### WORK ITEM
The listing needs restating word for word.
Top of TASK DATA
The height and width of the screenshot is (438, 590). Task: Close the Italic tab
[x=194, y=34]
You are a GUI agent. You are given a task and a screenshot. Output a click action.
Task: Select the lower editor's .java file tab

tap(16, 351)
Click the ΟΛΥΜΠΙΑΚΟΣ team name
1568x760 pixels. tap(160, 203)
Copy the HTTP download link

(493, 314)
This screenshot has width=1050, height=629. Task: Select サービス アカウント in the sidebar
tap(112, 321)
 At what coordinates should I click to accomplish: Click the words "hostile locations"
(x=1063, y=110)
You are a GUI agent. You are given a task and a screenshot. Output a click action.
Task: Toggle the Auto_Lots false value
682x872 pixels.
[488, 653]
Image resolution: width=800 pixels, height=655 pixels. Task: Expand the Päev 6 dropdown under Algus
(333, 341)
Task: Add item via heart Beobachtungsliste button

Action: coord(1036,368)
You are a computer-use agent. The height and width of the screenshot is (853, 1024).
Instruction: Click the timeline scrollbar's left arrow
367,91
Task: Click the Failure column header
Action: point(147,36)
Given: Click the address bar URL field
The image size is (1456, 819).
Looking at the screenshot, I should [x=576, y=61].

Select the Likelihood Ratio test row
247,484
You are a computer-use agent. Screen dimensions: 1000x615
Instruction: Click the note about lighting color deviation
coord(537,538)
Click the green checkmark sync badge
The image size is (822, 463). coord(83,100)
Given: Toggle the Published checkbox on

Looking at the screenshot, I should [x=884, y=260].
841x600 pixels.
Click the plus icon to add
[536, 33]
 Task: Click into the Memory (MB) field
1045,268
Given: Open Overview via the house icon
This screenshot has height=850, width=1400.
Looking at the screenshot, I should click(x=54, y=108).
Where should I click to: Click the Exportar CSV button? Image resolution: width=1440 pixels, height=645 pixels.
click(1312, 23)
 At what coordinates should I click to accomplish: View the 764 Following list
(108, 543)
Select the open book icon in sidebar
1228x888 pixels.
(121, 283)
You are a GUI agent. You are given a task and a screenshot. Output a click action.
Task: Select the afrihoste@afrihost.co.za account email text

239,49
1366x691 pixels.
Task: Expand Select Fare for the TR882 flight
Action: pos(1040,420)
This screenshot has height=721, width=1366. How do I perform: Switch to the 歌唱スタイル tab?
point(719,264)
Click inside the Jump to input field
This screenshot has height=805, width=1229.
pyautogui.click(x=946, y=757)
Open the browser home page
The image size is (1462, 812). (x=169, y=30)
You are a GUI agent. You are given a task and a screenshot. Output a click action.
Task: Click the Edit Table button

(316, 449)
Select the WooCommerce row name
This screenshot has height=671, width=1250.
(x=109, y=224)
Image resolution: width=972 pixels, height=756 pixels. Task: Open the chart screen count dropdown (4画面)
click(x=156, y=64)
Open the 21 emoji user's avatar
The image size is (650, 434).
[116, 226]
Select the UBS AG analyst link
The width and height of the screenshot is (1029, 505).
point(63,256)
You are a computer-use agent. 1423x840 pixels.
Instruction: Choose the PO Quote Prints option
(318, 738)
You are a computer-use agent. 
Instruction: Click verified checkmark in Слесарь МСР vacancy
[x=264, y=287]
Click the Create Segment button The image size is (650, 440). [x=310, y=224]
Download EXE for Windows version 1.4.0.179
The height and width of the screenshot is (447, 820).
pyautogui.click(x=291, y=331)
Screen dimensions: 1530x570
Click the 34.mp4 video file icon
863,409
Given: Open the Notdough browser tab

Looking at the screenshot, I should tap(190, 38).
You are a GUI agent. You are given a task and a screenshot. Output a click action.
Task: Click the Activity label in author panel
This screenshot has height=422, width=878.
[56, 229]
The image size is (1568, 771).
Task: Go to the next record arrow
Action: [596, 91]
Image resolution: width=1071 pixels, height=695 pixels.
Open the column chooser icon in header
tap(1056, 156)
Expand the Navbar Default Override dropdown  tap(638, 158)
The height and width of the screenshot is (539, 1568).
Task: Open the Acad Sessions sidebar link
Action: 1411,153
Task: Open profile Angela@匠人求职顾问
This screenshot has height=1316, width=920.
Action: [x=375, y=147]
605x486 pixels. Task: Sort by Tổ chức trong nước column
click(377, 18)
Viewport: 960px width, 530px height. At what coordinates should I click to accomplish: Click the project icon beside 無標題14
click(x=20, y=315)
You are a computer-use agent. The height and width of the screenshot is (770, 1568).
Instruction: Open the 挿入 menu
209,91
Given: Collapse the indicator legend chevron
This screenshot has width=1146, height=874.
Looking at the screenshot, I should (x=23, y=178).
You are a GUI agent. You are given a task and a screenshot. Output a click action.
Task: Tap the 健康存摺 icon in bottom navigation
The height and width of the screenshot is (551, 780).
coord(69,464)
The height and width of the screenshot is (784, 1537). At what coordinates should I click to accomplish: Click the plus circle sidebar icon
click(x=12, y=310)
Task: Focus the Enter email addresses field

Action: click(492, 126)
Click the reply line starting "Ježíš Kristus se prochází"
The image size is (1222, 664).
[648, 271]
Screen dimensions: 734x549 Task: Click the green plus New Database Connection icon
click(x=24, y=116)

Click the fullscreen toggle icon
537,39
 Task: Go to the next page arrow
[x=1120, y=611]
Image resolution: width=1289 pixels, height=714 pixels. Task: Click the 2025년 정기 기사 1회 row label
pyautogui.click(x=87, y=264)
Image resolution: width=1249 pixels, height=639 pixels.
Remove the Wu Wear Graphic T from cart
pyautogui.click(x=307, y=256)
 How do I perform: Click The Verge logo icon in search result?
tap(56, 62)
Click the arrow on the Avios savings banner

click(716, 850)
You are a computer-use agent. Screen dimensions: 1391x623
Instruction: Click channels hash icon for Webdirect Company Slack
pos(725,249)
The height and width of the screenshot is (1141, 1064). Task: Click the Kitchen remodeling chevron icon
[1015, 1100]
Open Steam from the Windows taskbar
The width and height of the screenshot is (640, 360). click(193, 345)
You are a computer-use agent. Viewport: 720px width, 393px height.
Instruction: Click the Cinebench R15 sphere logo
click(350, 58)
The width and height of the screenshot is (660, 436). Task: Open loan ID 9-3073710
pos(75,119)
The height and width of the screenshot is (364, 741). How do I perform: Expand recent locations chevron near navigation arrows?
Bottom of TASK DATA
### ANSWER BOX
The height and width of the screenshot is (438, 590). Task: Close the Italic tab
[x=194, y=34]
You are a GUI agent. You are given a task and a screenshot. Output a click action.
Task: Select the lower editor's .java file tab

tap(16, 351)
Click the ΟΛΥΜΠΙΑΚΟΣ team name
1568x760 pixels. tap(160, 203)
Copy the HTTP download link

(493, 314)
This screenshot has width=1050, height=629. Task: Select サービス アカウント in the sidebar
tap(112, 321)
 At what coordinates should I click to accomplish: Click the words "hostile locations"
(x=1063, y=110)
You are a GUI agent. You are given a task and a screenshot. Output a click action.
Task: Toggle the Auto_Lots false value
682x872 pixels.
[488, 653]
Image resolution: width=800 pixels, height=655 pixels. Task: Expand the Päev 6 dropdown under Algus
(333, 341)
Task: Add item via heart Beobachtungsliste button

Action: coord(1036,368)
You are a computer-use agent. The height and width of the screenshot is (853, 1024).
Instruction: Click the timeline scrollbar's left arrow
367,91
Task: Click the Failure column header
Action: point(147,36)
Given: Click the address bar URL field
The image size is (1456, 819).
Looking at the screenshot, I should [x=576, y=61].

Select the Likelihood Ratio test row
247,484
You are a computer-use agent. Screen dimensions: 1000x615
Instruction: Click the note about lighting color deviation
coord(537,538)
Click the green checkmark sync badge
The image size is (822, 463). coord(83,100)
Given: Toggle the Published checkbox on

Looking at the screenshot, I should [x=884, y=260].
841x600 pixels.
Click the plus icon to add
[536, 33]
 Task: Click into the Memory (MB) field
1045,268
Given: Open Overview via the house icon
This screenshot has height=850, width=1400.
Looking at the screenshot, I should click(x=54, y=108).
Where should I click to: Click the Exportar CSV button? Image resolution: width=1440 pixels, height=645 pixels.
click(1312, 23)
 At what coordinates should I click to accomplish: View the 764 Following list
(108, 543)
Select the open book icon in sidebar
1228x888 pixels.
(121, 283)
You are a GUI agent. You are given a task and a screenshot. Output a click action.
Task: Select the afrihoste@afrihost.co.za account email text

239,49
1366x691 pixels.
Task: Expand Select Fare for the TR882 flight
Action: pos(1040,420)
This screenshot has height=721, width=1366. How do I perform: Switch to the 歌唱スタイル tab?
point(719,264)
Click inside the Jump to input field
This screenshot has height=805, width=1229.
pyautogui.click(x=946, y=757)
Open the browser home page
The image size is (1462, 812). (x=169, y=30)
You are a GUI agent. You are given a task and a screenshot. Output a click action.
Task: Click the Edit Table button

(316, 449)
Select the WooCommerce row name
This screenshot has height=671, width=1250.
(x=109, y=224)
Image resolution: width=972 pixels, height=756 pixels. Task: Open the chart screen count dropdown (4画面)
click(x=156, y=64)
Open the 21 emoji user's avatar
The image size is (650, 434).
[116, 226]
Select the UBS AG analyst link
The width and height of the screenshot is (1029, 505).
point(63,256)
You are a computer-use agent. 1423x840 pixels.
Instruction: Choose the PO Quote Prints option
(318, 738)
You are a computer-use agent. 
Instruction: Click verified checkmark in Слесарь МСР vacancy
[x=264, y=287]
Click the Create Segment button The image size is (650, 440). [x=310, y=224]
Download EXE for Windows version 1.4.0.179
The height and width of the screenshot is (447, 820).
pyautogui.click(x=291, y=331)
Screen dimensions: 1530x570
Click the 34.mp4 video file icon
863,409
Given: Open the Notdough browser tab

Looking at the screenshot, I should tap(190, 38).
You are a GUI agent. You are given a task and a screenshot. Output a click action.
Task: Click the Activity label in author panel
This screenshot has height=422, width=878.
[56, 229]
The image size is (1568, 771).
Task: Go to the next record arrow
Action: [596, 91]
Image resolution: width=1071 pixels, height=695 pixels.
Open the column chooser icon in header
tap(1056, 156)
Expand the Navbar Default Override dropdown  tap(638, 158)
The height and width of the screenshot is (539, 1568).
Task: Open the Acad Sessions sidebar link
Action: 1411,153
Task: Open profile Angela@匠人求职顾问
This screenshot has height=1316, width=920.
Action: [x=375, y=147]
605x486 pixels. Task: Sort by Tổ chức trong nước column
click(377, 18)
Viewport: 960px width, 530px height. At what coordinates should I click to accomplish: Click the project icon beside 無標題14
click(x=20, y=315)
You are a computer-use agent. The height and width of the screenshot is (770, 1568).
Instruction: Open the 挿入 menu
209,91
Given: Collapse the indicator legend chevron
This screenshot has width=1146, height=874.
Looking at the screenshot, I should (x=23, y=178).
You are a GUI agent. You are given a task and a screenshot. Output a click action.
Task: Tap the 健康存摺 icon in bottom navigation
The height and width of the screenshot is (551, 780).
coord(69,464)
The height and width of the screenshot is (784, 1537). At what coordinates should I click to accomplish: Click the plus circle sidebar icon
click(x=12, y=310)
Task: Focus the Enter email addresses field

Action: click(492, 126)
Click the reply line starting "Ježíš Kristus se prochází"
The image size is (1222, 664).
[648, 271]
Screen dimensions: 734x549 Task: Click the green plus New Database Connection icon
click(x=24, y=116)

Click the fullscreen toggle icon
537,39
 Task: Go to the next page arrow
[x=1120, y=611]
Image resolution: width=1289 pixels, height=714 pixels. Task: Click the 2025년 정기 기사 1회 row label
pyautogui.click(x=87, y=264)
Image resolution: width=1249 pixels, height=639 pixels.
Remove the Wu Wear Graphic T from cart
pyautogui.click(x=307, y=256)
 How do I perform: Click The Verge logo icon in search result?
tap(56, 62)
Click the arrow on the Avios savings banner

click(716, 850)
You are a computer-use agent. Screen dimensions: 1391x623
Instruction: Click channels hash icon for Webdirect Company Slack
pos(725,249)
The height and width of the screenshot is (1141, 1064). Task: Click the Kitchen remodeling chevron icon
[1015, 1100]
Open Steam from the Windows taskbar
The width and height of the screenshot is (640, 360). click(193, 345)
You are a computer-use agent. Viewport: 720px width, 393px height.
Instruction: Click the Cinebench R15 sphere logo
click(350, 58)
The width and height of the screenshot is (660, 436). Task: Open loan ID 9-3073710
pos(75,119)
The height and width of the screenshot is (364, 741). How do I perform: Expand recent locations chevron near navigation arrows?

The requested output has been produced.